> _Pixel coordinate grounding data_:
:::
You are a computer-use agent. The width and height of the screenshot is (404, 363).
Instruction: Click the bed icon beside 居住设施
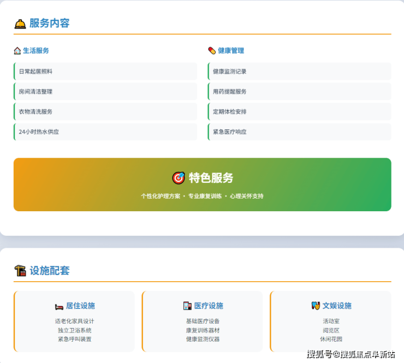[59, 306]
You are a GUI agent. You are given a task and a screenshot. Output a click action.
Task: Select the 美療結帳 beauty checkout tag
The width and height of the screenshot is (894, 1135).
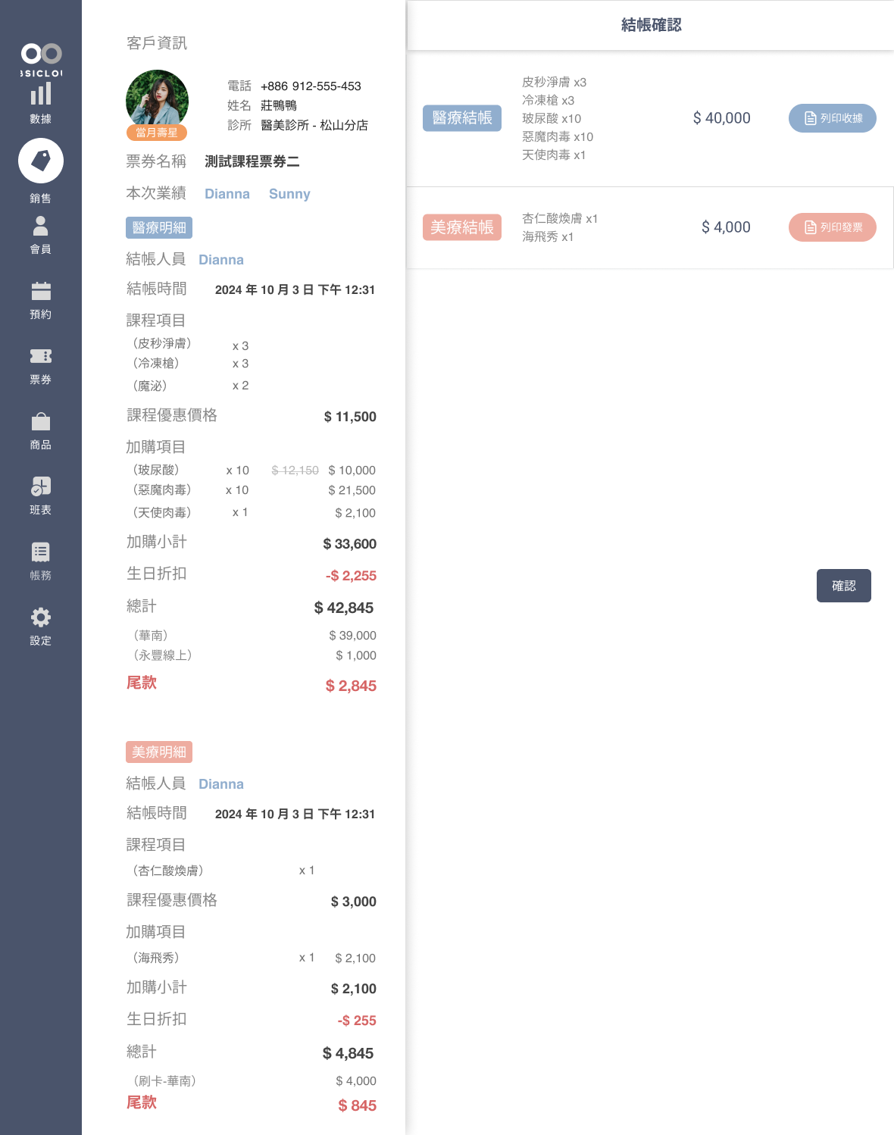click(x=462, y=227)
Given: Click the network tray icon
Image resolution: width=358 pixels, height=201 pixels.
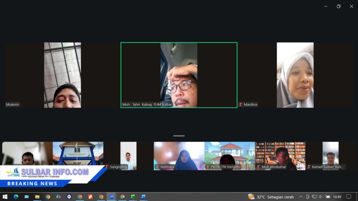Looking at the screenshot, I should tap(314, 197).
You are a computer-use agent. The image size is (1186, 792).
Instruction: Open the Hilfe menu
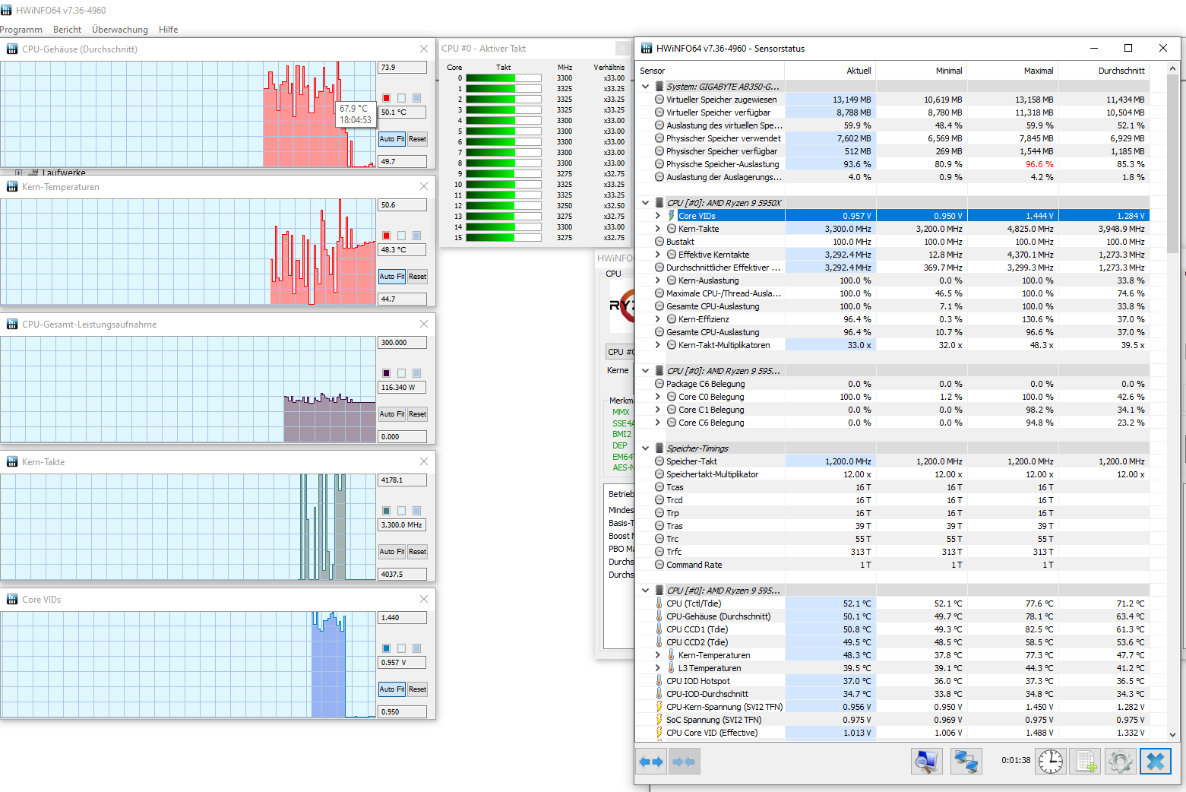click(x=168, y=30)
:::
> _Goal of the exercise_: Each record above should be returned unchanged, except that the pictures are dropped.

> _Task output_:
You are a computer-use agent. The width and height of the screenshot is (404, 363).
Instruction: Click the bed icon beside 居住设施
[59, 306]
You are a GUI agent. You are given a task and a screenshot. Output a click action.
Task: Select the 美療結帳 beauty checkout tag
The width and height of the screenshot is (894, 1135).
click(x=462, y=227)
Given: Click the network tray icon
Image resolution: width=358 pixels, height=201 pixels.
Looking at the screenshot, I should tap(314, 197).
You are a computer-use agent. The image size is (1186, 792).
Instruction: Open the Hilfe menu
click(x=168, y=30)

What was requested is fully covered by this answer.